Data items ▸
--------------------------------
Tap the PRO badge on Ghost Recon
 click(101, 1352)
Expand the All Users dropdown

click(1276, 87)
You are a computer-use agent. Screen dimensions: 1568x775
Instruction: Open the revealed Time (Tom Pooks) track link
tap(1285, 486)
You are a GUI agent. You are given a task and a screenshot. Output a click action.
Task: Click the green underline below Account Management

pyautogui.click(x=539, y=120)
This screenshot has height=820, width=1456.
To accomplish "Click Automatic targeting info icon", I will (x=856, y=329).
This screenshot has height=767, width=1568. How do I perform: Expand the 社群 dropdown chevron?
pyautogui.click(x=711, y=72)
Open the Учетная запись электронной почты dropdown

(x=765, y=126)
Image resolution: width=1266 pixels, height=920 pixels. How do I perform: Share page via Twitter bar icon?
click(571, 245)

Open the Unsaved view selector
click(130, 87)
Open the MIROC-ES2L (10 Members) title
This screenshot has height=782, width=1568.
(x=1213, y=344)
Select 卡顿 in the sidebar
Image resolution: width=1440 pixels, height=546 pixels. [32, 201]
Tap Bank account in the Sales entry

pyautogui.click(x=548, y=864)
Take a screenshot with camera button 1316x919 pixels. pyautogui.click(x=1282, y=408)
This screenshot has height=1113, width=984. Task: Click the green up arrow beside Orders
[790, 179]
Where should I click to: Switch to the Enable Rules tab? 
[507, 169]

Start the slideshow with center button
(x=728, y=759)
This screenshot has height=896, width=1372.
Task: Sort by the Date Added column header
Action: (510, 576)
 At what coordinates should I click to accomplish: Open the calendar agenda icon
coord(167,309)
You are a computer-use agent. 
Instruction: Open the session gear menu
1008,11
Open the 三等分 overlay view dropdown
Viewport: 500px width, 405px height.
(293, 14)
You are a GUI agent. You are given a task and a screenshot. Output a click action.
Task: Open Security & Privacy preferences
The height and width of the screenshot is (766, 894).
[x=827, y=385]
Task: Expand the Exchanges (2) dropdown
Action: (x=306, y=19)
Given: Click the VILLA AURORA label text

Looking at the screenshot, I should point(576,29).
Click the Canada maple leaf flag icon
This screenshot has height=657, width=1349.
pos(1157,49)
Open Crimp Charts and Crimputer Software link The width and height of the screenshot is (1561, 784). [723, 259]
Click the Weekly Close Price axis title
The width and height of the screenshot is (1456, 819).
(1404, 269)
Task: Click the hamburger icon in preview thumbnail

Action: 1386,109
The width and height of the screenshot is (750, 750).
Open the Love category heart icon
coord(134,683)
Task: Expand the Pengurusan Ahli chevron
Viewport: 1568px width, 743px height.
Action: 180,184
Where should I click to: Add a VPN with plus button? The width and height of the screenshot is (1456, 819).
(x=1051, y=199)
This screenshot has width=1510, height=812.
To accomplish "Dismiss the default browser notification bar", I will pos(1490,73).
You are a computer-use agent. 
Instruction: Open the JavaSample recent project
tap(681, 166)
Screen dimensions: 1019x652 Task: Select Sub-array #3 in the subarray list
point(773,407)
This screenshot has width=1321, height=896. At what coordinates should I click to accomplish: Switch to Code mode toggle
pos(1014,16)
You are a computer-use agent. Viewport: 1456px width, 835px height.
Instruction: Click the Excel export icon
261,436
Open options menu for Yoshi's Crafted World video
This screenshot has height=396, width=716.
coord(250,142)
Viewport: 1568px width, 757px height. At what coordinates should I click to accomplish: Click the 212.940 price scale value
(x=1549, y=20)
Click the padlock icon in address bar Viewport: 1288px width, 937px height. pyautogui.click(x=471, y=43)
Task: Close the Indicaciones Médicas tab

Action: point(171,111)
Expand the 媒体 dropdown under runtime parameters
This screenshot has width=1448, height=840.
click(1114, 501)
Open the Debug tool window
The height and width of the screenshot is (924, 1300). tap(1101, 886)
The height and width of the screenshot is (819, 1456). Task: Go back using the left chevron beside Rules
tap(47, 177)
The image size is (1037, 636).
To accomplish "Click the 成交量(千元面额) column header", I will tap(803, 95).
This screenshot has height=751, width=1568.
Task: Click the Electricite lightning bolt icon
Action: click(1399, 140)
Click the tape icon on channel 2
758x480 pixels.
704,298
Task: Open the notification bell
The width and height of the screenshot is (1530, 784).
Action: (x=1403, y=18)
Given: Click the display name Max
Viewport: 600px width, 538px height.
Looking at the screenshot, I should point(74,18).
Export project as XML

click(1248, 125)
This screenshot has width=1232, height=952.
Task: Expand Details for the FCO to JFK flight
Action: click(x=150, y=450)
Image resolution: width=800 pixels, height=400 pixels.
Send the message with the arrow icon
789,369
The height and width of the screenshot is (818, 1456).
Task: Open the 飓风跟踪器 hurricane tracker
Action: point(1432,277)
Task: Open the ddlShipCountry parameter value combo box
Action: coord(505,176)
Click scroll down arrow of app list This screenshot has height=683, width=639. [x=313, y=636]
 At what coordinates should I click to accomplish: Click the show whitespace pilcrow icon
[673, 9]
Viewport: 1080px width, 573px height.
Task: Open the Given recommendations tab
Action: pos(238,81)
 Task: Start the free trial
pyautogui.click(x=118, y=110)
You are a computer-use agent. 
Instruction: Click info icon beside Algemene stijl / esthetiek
--------------------------------
Aim ▸
Rewrite every one of the records above, replacing "sidebar" with "side panel" wherever it occurs and leaving everything else unchanged.

Solution to this task ▸
Tap the PRO badge on Ghost Recon
 click(101, 1352)
Expand the All Users dropdown

click(1276, 87)
You are a computer-use agent. Screen dimensions: 1568x775
Instruction: Open the revealed Time (Tom Pooks) track link
tap(1285, 486)
You are a GUI agent. You are given a task and a screenshot. Output a click action.
Task: Click the green underline below Account Management

pyautogui.click(x=539, y=120)
This screenshot has height=820, width=1456.
To accomplish "Click Automatic targeting info icon", I will (x=856, y=329).
This screenshot has height=767, width=1568. How do I perform: Expand the 社群 dropdown chevron?
pyautogui.click(x=711, y=72)
Open the Учетная запись электронной почты dropdown

(x=765, y=126)
Image resolution: width=1266 pixels, height=920 pixels. How do I perform: Share page via Twitter bar icon?
click(571, 245)

Open the Unsaved view selector
click(130, 87)
Open the MIROC-ES2L (10 Members) title
This screenshot has height=782, width=1568.
(x=1213, y=344)
Select 卡顿 in the side panel
Image resolution: width=1440 pixels, height=546 pixels. [32, 201]
Tap Bank account in the Sales entry

pyautogui.click(x=548, y=864)
Take a screenshot with camera button 1316x919 pixels. pyautogui.click(x=1282, y=408)
This screenshot has height=1113, width=984. Task: Click the green up arrow beside Orders
[790, 179]
Where should I click to: Switch to the Enable Rules tab? 
[507, 169]

Start the slideshow with center button
(x=728, y=759)
This screenshot has height=896, width=1372.
Task: Sort by the Date Added column header
Action: (510, 576)
 At what coordinates should I click to accomplish: Open the calendar agenda icon
coord(167,309)
You are a computer-use agent. 
Instruction: Open the session gear menu
1008,11
Open the 三等分 overlay view dropdown
Viewport: 500px width, 405px height.
(293, 14)
You are a GUI agent. You are given a task and a screenshot. Output a click action.
Task: Open Security & Privacy preferences
The height and width of the screenshot is (766, 894).
[x=827, y=385]
Task: Expand the Exchanges (2) dropdown
Action: (x=306, y=19)
Given: Click the VILLA AURORA label text

Looking at the screenshot, I should point(576,29).
Click the Canada maple leaf flag icon
This screenshot has height=657, width=1349.
pos(1157,49)
Open Crimp Charts and Crimputer Software link The width and height of the screenshot is (1561, 784). [723, 259]
Click the Weekly Close Price axis title
The width and height of the screenshot is (1456, 819).
(1404, 269)
Task: Click the hamburger icon in preview thumbnail

Action: 1386,109
The width and height of the screenshot is (750, 750).
Open the Love category heart icon
coord(134,683)
Task: Expand the Pengurusan Ahli chevron
Viewport: 1568px width, 743px height.
Action: 180,184
Where should I click to: Add a VPN with plus button? The width and height of the screenshot is (1456, 819).
(x=1051, y=199)
This screenshot has width=1510, height=812.
To accomplish "Dismiss the default browser notification bar", I will pos(1490,73).
You are a computer-use agent. 
Instruction: Open the JavaSample recent project
tap(681, 166)
Screen dimensions: 1019x652 Task: Select Sub-array #3 in the subarray list
point(773,407)
This screenshot has width=1321, height=896. At what coordinates should I click to accomplish: Switch to Code mode toggle
pos(1014,16)
You are a computer-use agent. Viewport: 1456px width, 835px height.
Instruction: Click the Excel export icon
261,436
Open options menu for Yoshi's Crafted World video
This screenshot has height=396, width=716.
coord(250,142)
Viewport: 1568px width, 757px height. At what coordinates should I click to accomplish: Click the 212.940 price scale value
(x=1549, y=20)
Click the padlock icon in address bar Viewport: 1288px width, 937px height. pyautogui.click(x=471, y=43)
Task: Close the Indicaciones Médicas tab

Action: point(171,111)
Expand the 媒体 dropdown under runtime parameters
This screenshot has width=1448, height=840.
click(1114, 501)
Open the Debug tool window
The height and width of the screenshot is (924, 1300). tap(1101, 886)
The height and width of the screenshot is (819, 1456). Task: Go back using the left chevron beside Rules
tap(47, 177)
The image size is (1037, 636).
To accomplish "Click the 成交量(千元面额) column header", I will tap(803, 95).
This screenshot has height=751, width=1568.
Task: Click the Electricite lightning bolt icon
Action: click(1399, 140)
Click the tape icon on channel 2
758x480 pixels.
704,298
Task: Open the notification bell
The width and height of the screenshot is (1530, 784).
Action: (x=1403, y=18)
Given: Click the display name Max
Viewport: 600px width, 538px height.
Looking at the screenshot, I should point(74,18).
Export project as XML

click(1248, 125)
This screenshot has width=1232, height=952.
Task: Expand Details for the FCO to JFK flight
Action: click(x=150, y=450)
Image resolution: width=800 pixels, height=400 pixels.
Send the message with the arrow icon
789,369
The height and width of the screenshot is (818, 1456).
Task: Open the 飓风跟踪器 hurricane tracker
Action: point(1432,277)
Task: Open the ddlShipCountry parameter value combo box
Action: coord(505,176)
Click scroll down arrow of app list This screenshot has height=683, width=639. [x=313, y=636]
 At what coordinates should I click to accomplish: Click the show whitespace pilcrow icon
[673, 9]
Viewport: 1080px width, 573px height.
Task: Open the Given recommendations tab
Action: pos(238,81)
 Task: Start the free trial
pyautogui.click(x=118, y=110)
You are a computer-use agent. 
Instruction: Click info icon beside Algemene stijl / esthetiek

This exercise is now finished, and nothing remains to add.